Installing Mac OS Leopard On The PowerBook G4 – The Hard Way

In my last article I went into somewhat excessive detail on my recently purchased PowerBook G4. The machine was quite “used and abused” and was running an install of MacOS X 10.4 Tiger which was somewhat broken. Also broken on the machine was the Superdrive, which eliminated my ability to actually reinstall Tiger, or upgrade to Leopard, from disc.

I mentioned at the end of the previous article that I tried to use an iPod, connected via Firewire. to accomplish the reinstall. This probably needs a bit of explanation.

All but the last generation of PowerPC Macintosh systems do not boot from USB devices. While my Power Mac G5 and all my Intel based Macs can, the PowerBook G4 is one of the former category. It will, however, boot from an external device connected via Firewire. That’s great, save for the fact that Firewire is basically a dead interface format, one that barely made a splash in the Windows PC scene. It was, however, ubiquitous in the Macintosh scene for easily a decade plus, which is great for things I may want to buy in the future, but doesn’t do me any good now.

So, I figured a Firewire device would be a good way to install the OS. My original plan was to just order some cables and use Target Disc Mode, a way to turn a Macintosh into basically an oversized external drive, to install the OS. That, of course, required those cables to come in, but I had an idea – why not use an old iPod for this task? They used Firewire as their connector type and incidentally at work we have a Firewire iPod cable! It could work!

So, late night, the very same night I wrote the previous article I made an attempt. I copied the disc image data for the Leopard install DVD to the iPod and told the machine to reboot from it.

The end result was a whole heap of nothing. The machine won’t boot from an iPod!

The reason actually makes sense when you think about how an iPod used as an external storage device works — it doesn’t switch to being a mountable file system until the operating system – in this case MacOS – tells it to! That means the filsystem isn’t available on boot, and thus the system can’t boot from the iPod as a drive.

You have to admit, it wasn’t a terrible idea to try, and it would have been pretty cool to “Druaga1” the install, if you will. Maybe there is a way to force it with some custom software, but I’m honestly too damn lazy go to through that effort – I’d rather wait for the Firewire cables to get here. Luckily, I didn’t need to wait.

Before I left work that night I found a spare hard drive adapter that happened to have a laptop IDE connector on it which meant so long as I could remove the hard drive from the PowerBook I could access it via USB and do whatever I wished.

I did just that. The moment I got home I grabbed my tools and opened the PowerBook enough to get the hard drive out. I connected it to the adapter and plugged it into my Mac Pro. For longer than I feel it should have taken, there was nothing – no activity on the machine. Then, the drive mounted. I was in.

The first thing I did was make an image of the drive as it was — I had used the machine a bit, and changed a few things, but for the most part it was as I had gotten it, and I wanted to archive and preserve the state of the machine for, well, whatever reason.
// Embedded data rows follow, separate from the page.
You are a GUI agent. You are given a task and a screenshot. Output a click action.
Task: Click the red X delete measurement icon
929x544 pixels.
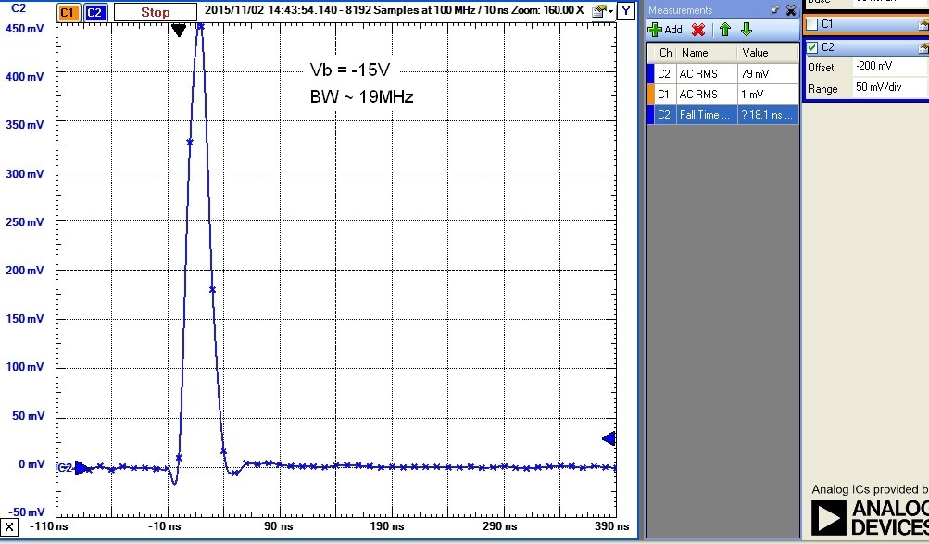[698, 30]
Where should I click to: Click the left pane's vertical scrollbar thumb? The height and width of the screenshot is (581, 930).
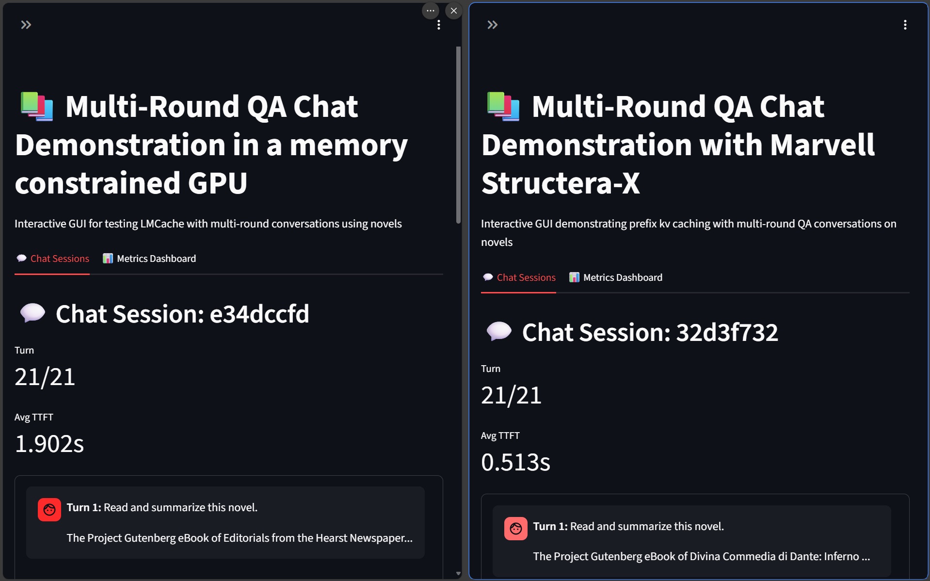[x=458, y=135]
Once that was done I formatted the drive. This left me in a clean state, but I wasn’t done yet. Taking a note from Windows OEM installs, and modern MacOS restore partitions, I formatted 10 gigs of the 80 gig drive and copied the Leopard install DVD to it. A temporary, but critical step, as this meant I could actually install the damned operating system to the machine!

Once the copy was done, I held my breath and rebooted, holding down the option key to bring up the boot drive selection menu. What I got was an absolutely glorious boot menu showing the install partition ready and waiting to be booted from. I selected it and was greeted with the oh so lovely Leopard Aurora wallpaper.

The install was absolutely normal, and after about 30 minutes everything was done — I was in a fresh, fully functional Mac OS X 10.5 Leopard install. The swan song of the PowerPC Macintosh era, but one hell of a release to go out on.

With that, I’ve been using the machine near constantly over the weekend and the first part of this week. Even as I type this I’ve got videos playing on it from my local server, and things are holding up fine. I’ve tossed some staple PowerPC games on it, like Marathon, and have been rather impressed by what this machine can do. Of course it’s a 2004 PowerPC based Macintosh laptop, but it’s still a capable machine for what it is.

It’s been beaten to hell, it has a dead optical drive and fan, but this machine is showing promise. The Superdrive and fan are replaceable, and I can swap out the hard drive for a cheap IDE SSD without much issue or cost, so it’s entirely possible for me to mostly restore this machine within reason. At this stage, having fixed the hinge and gotten a fresh MacOS install on it I’ve already increased its value to beyond what I paid for it (I got a pretty good deal I’d say, barring the time I invested in repairing it) and while the above improvements wouldn’t increase the value too much, I’m still considering keeping the machine for the foreseeable and I’d naturally want it running as well as it can.

More to come on this machine in the future but for now we need to go back — we’ve jumped ahead about 7 months on this crazy story of me finally getting bitten by the Apple bug, as they say.